Among the many problems that have emerged in federal law enforcement during Donald Trump’s second term is the campaign against key personnel. Indeed, there’s been an unsubtle campaign to purge federal law enforcement of prosecutors and FBI officials who worked on cases that the president didn’t like.
Attorney General Pam Bondi suggested in March that these efforts are ongoing — and likely to get worse. Evidently, the increasingly hyper-partisan Republican meant it. NBC News reported on the administration’s latest Friday night news dump:
At least three federal prosecutors who worked on cases against Jan. 6 rioters were fired Friday by the Justice Department, according to more than half a dozen current and former officials familiar with the dismissals. A copy of one of the dismissal letters seen by NBC News was signed by Attorney General Pam Bondi, notifying the recipient that they were ‘removed from federal service effective immediately.’ No reason for the removal was stated in the letter.

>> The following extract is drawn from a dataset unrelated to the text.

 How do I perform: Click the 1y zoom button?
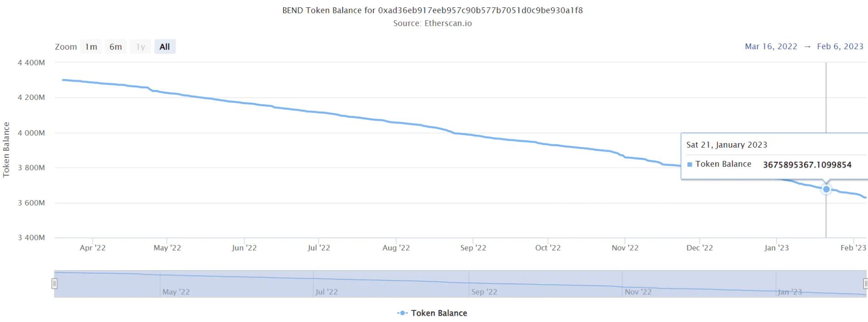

If these developments sound at all familiar, it’s not your imagination. Less than two weeks after Donald Trump’s second inaugural, all six of the FBI’s most senior executives and multiple heads of FBI field offices across the country were forced out of their jobs — not because they’d done something wrong, but in large part because Team Trump wanted to punish officials involved in Jan. 6 cases.
It was not the only purge of its kind. As NBC News’ report added, “The Trump administration in late January fired probationary federal prosecutors who worked on Jan. 6 cases and prosecutors who worked on former special counsel Jack Smith’s investigation into President Donald Trump. The administration also demoted some career prosecutors who worked on the Capitol siege investigation.”